According to the email sent to club members, the battery storage system will be available in South Australia, Victoria and NSW, as well as Queensland. The price includes an inverter, control system, and “basic installation”, including connection to an existing rooftop solar system.
The price is less than one third of that offered for the same battery storage system to wholesalers, which, as we reported here in our story Tesla already forcing down price of battery storage, was already a one-third cut from the price offered for similar battery storage applications just six months earlier.
The AGL pricing means that the cost of battery storage has fallen by more than half in just six months. As one analyst noted: “Either they are getting a huge discount for volume orders, or they are doing a loss leader (or both!).”
But there could be method in their madness, if that is what it is. Customers need to pay for the system upfront, as there is no finance. They also have to lock in for a long term contract with the retailer, so it seems that AGL is willing to offset upfront losses for long-term gains.
Also, given the current tariff structures, AGL is more likely to benefit from any network and tariff advantages from the battery storage system than the customer.
The AGL offering also includes rewiring of one household circuit so that it will be backed-up by the battery storage system, and the set up of the battery monitoring software.

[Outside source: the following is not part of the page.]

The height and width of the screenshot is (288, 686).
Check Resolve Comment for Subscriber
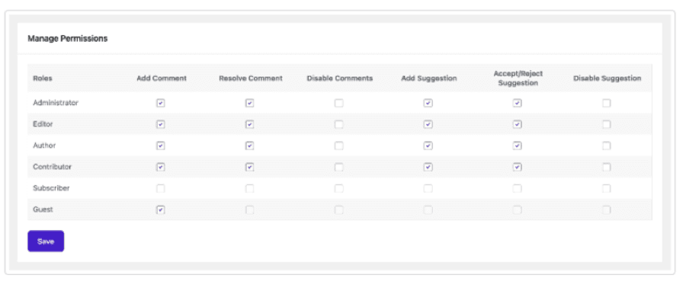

AGL Energy says it is targeting the “early adopter” market of home energy “front-runner”, and doesn’t believe that battery storage will come down to “mass market” prices until after 2020.
However, there is considerable debate about this. Many smaller firms believe the mass market price point will arrive much earlier than that, prompted by the Tesla battery storage offering and matching price offerings from its competitors.
Analysts are also curious why, in some cases, basic battery storage systems can be bought in China for around $150/kWh but then marked up to $1,000kWh when sold in Australia. The additional of a battery management system will put the price up, but not to this extent.
“That’s a ton(ne) of markup,” said another analyst.
It makes some expect that the cost of battery storage could fall dramatically, in the same way that rooftop solar panels fell sharply seven years ago as the mass market and its associated dynamics took hold.
This graph above, from Credit Suisse, indicates what happened and how a market known for high prices and high margins quickly transformed into a low price, low margin commodity. The Tesla gigafactory may just be a prompt for a similar trajectory in battery storage.